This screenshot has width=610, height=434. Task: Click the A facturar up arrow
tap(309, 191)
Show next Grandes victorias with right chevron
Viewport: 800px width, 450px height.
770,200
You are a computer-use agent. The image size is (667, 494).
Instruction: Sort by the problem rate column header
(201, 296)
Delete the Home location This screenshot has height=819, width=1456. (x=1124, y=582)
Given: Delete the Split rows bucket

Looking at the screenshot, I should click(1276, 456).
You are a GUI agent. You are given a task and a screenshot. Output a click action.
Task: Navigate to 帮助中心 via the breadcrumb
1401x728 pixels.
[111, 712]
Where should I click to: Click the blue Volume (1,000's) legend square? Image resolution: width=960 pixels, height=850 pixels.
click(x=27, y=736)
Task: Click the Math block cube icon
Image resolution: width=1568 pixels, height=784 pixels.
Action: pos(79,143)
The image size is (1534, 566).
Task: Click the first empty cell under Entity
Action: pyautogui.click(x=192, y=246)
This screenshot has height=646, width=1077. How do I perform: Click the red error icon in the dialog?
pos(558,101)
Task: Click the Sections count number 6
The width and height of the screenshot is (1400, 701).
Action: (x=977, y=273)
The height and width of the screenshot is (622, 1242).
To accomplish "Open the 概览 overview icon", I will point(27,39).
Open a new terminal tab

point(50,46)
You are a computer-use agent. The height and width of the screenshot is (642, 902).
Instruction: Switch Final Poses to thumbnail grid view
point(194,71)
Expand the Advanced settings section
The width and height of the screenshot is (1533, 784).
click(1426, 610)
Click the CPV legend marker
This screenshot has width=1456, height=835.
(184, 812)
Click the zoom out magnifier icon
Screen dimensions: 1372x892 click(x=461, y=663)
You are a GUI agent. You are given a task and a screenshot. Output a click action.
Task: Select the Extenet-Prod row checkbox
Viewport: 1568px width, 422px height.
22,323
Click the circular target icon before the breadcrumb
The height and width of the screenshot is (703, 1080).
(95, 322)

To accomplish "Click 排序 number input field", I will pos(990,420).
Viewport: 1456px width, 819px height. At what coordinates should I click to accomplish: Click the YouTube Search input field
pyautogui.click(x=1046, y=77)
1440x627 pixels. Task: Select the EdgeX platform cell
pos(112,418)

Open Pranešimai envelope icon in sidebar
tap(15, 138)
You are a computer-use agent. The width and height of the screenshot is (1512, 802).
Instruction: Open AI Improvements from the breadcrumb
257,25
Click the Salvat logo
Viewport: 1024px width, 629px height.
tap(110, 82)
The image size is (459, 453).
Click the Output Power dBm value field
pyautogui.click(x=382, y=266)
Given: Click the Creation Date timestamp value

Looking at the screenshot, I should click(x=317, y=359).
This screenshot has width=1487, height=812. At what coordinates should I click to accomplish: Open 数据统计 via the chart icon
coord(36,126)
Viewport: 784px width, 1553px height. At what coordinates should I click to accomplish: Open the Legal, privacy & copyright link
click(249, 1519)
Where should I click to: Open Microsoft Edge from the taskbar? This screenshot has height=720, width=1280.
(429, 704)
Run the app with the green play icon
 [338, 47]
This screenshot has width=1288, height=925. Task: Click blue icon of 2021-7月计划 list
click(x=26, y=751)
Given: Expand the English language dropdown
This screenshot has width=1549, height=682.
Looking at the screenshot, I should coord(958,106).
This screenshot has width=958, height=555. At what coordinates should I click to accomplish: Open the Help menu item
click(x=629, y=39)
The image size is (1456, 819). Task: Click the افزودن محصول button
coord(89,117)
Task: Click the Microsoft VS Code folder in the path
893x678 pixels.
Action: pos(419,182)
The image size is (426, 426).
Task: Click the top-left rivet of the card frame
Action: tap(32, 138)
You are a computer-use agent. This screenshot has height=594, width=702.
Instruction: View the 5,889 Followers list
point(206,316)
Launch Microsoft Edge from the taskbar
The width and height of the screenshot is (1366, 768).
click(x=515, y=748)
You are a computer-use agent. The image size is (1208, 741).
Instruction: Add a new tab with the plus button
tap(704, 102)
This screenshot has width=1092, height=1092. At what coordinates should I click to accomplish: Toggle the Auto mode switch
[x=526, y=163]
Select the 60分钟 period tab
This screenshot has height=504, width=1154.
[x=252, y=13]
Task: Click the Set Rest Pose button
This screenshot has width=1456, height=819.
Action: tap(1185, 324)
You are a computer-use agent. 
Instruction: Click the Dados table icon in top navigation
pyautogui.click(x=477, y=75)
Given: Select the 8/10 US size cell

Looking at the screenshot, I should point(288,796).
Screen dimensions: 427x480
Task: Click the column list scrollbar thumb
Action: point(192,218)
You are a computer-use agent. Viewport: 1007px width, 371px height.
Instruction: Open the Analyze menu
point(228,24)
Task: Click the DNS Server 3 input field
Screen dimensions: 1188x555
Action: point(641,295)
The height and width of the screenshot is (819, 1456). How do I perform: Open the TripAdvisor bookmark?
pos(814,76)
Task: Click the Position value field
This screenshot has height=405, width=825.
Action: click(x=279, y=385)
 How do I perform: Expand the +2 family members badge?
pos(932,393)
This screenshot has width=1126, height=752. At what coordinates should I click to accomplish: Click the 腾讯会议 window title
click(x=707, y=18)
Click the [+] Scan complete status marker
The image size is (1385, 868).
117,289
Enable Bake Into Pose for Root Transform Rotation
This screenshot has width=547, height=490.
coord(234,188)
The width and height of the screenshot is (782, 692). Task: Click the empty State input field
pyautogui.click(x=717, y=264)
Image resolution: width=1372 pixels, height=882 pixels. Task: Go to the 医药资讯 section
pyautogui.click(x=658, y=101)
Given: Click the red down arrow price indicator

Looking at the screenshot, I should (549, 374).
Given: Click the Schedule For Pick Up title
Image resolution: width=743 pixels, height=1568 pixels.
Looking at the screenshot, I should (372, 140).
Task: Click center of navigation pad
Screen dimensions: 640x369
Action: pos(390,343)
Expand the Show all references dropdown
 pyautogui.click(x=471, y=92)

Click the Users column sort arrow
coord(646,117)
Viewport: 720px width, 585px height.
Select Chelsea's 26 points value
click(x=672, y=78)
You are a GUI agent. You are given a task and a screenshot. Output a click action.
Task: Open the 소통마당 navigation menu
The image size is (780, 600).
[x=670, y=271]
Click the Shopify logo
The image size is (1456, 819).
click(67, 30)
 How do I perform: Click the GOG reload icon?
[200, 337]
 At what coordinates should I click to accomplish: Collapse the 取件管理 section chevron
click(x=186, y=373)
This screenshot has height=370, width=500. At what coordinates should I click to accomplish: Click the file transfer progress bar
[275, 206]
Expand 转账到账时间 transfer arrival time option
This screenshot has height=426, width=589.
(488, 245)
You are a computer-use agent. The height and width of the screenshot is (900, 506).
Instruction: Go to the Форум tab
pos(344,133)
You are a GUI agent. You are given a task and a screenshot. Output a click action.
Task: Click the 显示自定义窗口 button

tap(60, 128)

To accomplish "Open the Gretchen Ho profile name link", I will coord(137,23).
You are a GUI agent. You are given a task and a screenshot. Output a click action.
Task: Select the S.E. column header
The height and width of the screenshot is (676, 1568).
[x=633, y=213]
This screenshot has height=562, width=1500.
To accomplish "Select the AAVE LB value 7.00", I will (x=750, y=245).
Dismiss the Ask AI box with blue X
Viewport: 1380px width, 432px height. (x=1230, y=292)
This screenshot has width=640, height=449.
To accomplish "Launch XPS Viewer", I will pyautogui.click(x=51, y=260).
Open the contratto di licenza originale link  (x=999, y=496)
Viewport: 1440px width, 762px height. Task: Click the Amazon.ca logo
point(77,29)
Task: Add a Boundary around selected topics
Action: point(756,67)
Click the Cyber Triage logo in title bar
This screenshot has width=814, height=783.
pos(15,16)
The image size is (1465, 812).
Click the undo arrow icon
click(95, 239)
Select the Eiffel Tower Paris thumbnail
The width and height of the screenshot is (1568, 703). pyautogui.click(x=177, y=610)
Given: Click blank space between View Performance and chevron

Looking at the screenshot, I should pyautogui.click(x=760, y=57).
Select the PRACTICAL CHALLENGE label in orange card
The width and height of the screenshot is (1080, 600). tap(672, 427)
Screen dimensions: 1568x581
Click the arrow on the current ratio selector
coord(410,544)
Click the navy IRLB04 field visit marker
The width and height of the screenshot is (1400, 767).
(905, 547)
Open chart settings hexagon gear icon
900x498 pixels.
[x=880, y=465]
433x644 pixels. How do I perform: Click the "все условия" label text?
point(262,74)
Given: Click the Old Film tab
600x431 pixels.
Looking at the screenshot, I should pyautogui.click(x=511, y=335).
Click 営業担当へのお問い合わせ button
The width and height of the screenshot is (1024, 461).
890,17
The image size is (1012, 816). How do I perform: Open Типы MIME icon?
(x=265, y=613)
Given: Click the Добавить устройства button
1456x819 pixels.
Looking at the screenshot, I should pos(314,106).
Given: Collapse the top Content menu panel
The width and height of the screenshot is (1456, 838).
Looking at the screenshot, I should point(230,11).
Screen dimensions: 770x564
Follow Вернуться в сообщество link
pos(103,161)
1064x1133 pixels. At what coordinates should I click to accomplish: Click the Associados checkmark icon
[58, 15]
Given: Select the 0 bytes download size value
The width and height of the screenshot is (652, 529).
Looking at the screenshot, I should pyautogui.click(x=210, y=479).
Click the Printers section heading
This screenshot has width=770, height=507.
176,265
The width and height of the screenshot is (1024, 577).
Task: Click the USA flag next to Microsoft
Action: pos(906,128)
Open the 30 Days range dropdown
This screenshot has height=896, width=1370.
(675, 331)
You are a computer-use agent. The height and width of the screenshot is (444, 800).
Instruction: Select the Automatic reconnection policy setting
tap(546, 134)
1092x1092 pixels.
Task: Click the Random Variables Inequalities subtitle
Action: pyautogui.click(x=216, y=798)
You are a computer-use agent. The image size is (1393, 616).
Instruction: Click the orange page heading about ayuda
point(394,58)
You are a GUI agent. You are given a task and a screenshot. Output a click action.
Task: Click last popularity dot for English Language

• _Given request_
Copy the data verbatim, starting at the line that contains "Run the app with the green play icon" and ending after the line that contains "pos(814,76)".

• _Solution to the exercise_
Run the app with the green play icon
 [338, 47]
This screenshot has width=1288, height=925. Task: Click blue icon of 2021-7月计划 list
click(x=26, y=751)
Given: Expand the English language dropdown
This screenshot has width=1549, height=682.
Looking at the screenshot, I should coord(958,106).
This screenshot has width=958, height=555. At what coordinates should I click to accomplish: Open the Help menu item
click(x=629, y=39)
The image size is (1456, 819). Task: Click the افزودن محصول button
coord(89,117)
Task: Click the Microsoft VS Code folder in the path
893x678 pixels.
Action: pos(419,182)
The image size is (426, 426).
Task: Click the top-left rivet of the card frame
Action: tap(32, 138)
You are a computer-use agent. This screenshot has height=594, width=702.
Instruction: View the 5,889 Followers list
point(206,316)
Launch Microsoft Edge from the taskbar
The width and height of the screenshot is (1366, 768).
click(x=515, y=748)
You are a computer-use agent. The image size is (1208, 741).
Instruction: Add a new tab with the plus button
tap(704, 102)
This screenshot has width=1092, height=1092. At what coordinates should I click to accomplish: Toggle the Auto mode switch
[x=526, y=163]
Select the 60分钟 period tab
This screenshot has height=504, width=1154.
[x=252, y=13]
Task: Click the Set Rest Pose button
This screenshot has width=1456, height=819.
Action: tap(1185, 324)
You are a computer-use agent. 
Instruction: Click the Dados table icon in top navigation
pyautogui.click(x=477, y=75)
Given: Select the 8/10 US size cell

Looking at the screenshot, I should point(288,796).
Screen dimensions: 427x480
Task: Click the column list scrollbar thumb
Action: point(192,218)
You are a computer-use agent. Viewport: 1007px width, 371px height.
Instruction: Open the Analyze menu
point(228,24)
Task: Click the DNS Server 3 input field
Screen dimensions: 1188x555
Action: point(641,295)
The height and width of the screenshot is (819, 1456). How do I perform: Open the TripAdvisor bookmark?
pos(814,76)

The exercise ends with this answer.